Steve McQueen’s 12 Years a Slave Challenges Audiences to Face History

I’ve wanted to say this for a while, but I’ve been too nervous. I’m not a superstitious person, but I do believe it’s not smart to call something before the clock stops. I will let it out now, though: 2013 has been a remarkably good year for movies.

Of course I mean in terms of quality; I’m not sure how the industry is faring economically. But I am serious when I say that this is one of the best calendar years I’ve lived through when it comes to movies. Sure, there have been some real disappointments that have belly-flopped their way into theaters—you broke my heart, Man of Steel, you broke my heart—but there’s also been home run after home run, and sometimes from players no one expected. These masterpieces are flooding in from every genre, from comedy (like the apocalyptic duo This Is the End and At World’s End), to action (Pacific Rim), and even thriller/horror (see previous columns on Europa Report and Prisoners). 

But a truly excellent year for film is defined by its significant releases, the films that will unquestionably stand the test of time. 2013 has had these too. Gravity, which I wrote about just a few weeks back, is a technical marvel that redefined the possibilities of cinema. Short Term 12, a film I was unfortunately unable to write about, is an innovative, humanist masterpiece with all the power of One Flew Over the Cuckoo’s Nest and the passion of Pixar. And now, there is Twelve Years a Slave.

I’ll warn you right now: This is a very difficult film to watch. Twelve Years a Slave is an adaptation of the autobiography of Solomon Northup, a free black man who was kidnapped while touring Washington, D.C. as a musician and subsequently sold into slavery. As the title suggests, he toiled for 12 years on different Southern plantations before finally regaining his freedom. However, the impermanent quality of his suffering does not make it any easier to witness the atrocities this movie depicts.

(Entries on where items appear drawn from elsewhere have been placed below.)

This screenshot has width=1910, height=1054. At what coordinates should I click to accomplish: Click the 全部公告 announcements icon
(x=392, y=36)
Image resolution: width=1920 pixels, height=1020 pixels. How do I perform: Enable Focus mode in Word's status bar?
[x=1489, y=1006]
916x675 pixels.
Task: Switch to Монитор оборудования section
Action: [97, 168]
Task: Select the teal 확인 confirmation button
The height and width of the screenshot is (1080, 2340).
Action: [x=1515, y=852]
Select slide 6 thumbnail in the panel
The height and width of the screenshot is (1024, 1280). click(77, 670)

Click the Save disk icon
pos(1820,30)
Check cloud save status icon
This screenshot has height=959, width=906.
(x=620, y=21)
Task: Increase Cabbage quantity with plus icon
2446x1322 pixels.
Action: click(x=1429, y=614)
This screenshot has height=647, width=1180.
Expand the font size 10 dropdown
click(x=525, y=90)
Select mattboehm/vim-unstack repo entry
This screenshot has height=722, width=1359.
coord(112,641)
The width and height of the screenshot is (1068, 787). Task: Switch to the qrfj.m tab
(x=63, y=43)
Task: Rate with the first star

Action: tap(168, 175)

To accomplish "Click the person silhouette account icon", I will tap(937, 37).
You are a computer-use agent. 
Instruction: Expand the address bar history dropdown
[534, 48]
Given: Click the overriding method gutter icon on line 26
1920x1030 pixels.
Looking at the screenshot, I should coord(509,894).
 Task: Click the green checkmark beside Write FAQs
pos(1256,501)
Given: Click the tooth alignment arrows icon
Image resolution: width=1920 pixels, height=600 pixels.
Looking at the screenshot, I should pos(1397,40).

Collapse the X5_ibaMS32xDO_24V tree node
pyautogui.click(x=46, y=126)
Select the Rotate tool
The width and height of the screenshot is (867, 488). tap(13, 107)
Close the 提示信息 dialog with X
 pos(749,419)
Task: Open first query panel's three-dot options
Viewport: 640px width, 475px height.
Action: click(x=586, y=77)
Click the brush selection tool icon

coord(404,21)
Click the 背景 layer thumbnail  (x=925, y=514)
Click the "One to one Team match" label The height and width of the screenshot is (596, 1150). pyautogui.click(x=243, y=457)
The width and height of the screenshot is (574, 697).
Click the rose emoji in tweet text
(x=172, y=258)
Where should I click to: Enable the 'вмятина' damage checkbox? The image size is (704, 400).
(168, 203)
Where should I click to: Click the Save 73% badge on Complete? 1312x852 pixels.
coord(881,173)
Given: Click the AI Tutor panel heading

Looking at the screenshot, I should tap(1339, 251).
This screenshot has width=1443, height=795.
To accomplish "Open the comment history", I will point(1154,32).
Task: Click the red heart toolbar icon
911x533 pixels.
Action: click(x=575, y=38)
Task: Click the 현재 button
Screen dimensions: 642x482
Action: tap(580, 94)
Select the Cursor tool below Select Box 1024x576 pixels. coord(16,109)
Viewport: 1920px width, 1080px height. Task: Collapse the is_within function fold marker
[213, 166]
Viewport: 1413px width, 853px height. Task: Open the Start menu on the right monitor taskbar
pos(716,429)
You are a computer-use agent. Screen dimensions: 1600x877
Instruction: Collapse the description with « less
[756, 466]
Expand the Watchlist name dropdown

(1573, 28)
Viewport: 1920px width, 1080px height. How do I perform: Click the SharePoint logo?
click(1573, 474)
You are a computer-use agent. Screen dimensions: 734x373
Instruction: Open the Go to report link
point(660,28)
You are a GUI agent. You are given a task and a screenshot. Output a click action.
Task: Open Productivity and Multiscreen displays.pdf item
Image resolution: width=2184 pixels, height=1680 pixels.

Director Steve McQueen has captured the horrors of slavery with Twelve Years better than any film in the past. One of the ways that he accomplishes this is by limiting his story to the perspective of a single person. Until the very end of the film, there are no outright statistics given. There is nothing to bring us out of Northup’s life. In focusing solely on the experience of one man, we are left with a much greater understanding of the lives of millions of slaves.

The atrocities that Solomon witnesses and experiences are startlingly juxtaposed with everyday experiences. As in McQueen’s earlier films, Hunger and Shame, he manages this through a masterful sense of framing and an innate knowledge of how long to let a scene play out for the greatest cinematic effect. One shot in Twelve Years a Slave uses this technique perfectly: Punished for striking an overseer, Solomon is left tied by his neck to a tree branch with his toes just barely on the ground. The shot lasts several minutes, as, in the background, other slaves slowly emerge from hiding and go about their tasks, ignoring this choking for fear that they will themselves be punished.

The film is full of brutal, long scenes like this, and viewers are struck by how demanding this movie must have been on the actors, especially Chiwetel Ejiofor, who plays Solomon. Ejiofor, who I’ve only seen previously in Children of Men, is so brilliant in his role that I am nearly speechless. I can’t wait to see more for him in the future. Likewise, the relatively unknown Lupita Nyong’o is overwhelming as Patsey, a young slave girl who is the object of her owner’s abusive obsession. Many recognizable faces also appear, to mixed results. Michael K. Williams, who played Omar on The Wire, performs well in his few short scenes. The same goes for Paul Dano, whose “extremely punchable face,” as one critic has put it, serves him well in his role as a vengeful overseer. Praise must also be given to Paul Giamatti, who provides one of most uncomfortable scenes in the film with his heartless portrayal of a major slave dealer, and Michael Fassbender, who rivals Chiwetel Ejiofor for best performance, as Solomon’s monstrous owner.

There is only one major problem I found in Twelve Years a Slave, and it is related to the casting. Brad Pitt, whose credit as executive producer suggests he forced his way onto the cast, plays a Canadian abolitionist who eventually helps Solomon get free. It is a ridiculous, distracting performance that doesn’t fit logically or thematically into the movie. Twelve Years a Slave is a challenge to white America to face the evils of its past, but upon the appearance of Pitt’s character, this group is given an out. No longer do white people actually have to consider the events on screen and whether they would have intervened or not; instead, this threatens to become just another civil rights film in which the white guy decides to do the right thing and save the day. Pitt becomes a stand-in for every modern person who now obviously knows slavery is wrong. His only dialogue with Fassbender’s plantation owner essentially adds up to just that: “Slavery is wrong!” There is not an ounce of subtlety to him, and his performance shoots an otherwise-perfect film in the foot.

Despite my anger at Pitt’s character and my warnings that this movie is extremely hard to watch, Twelve Years a Slave is an absolutely fantastic film. The horrors of slavery will forever be a scar on America’s past, and far too often our culture tries to ignore them. Every American should see this movie.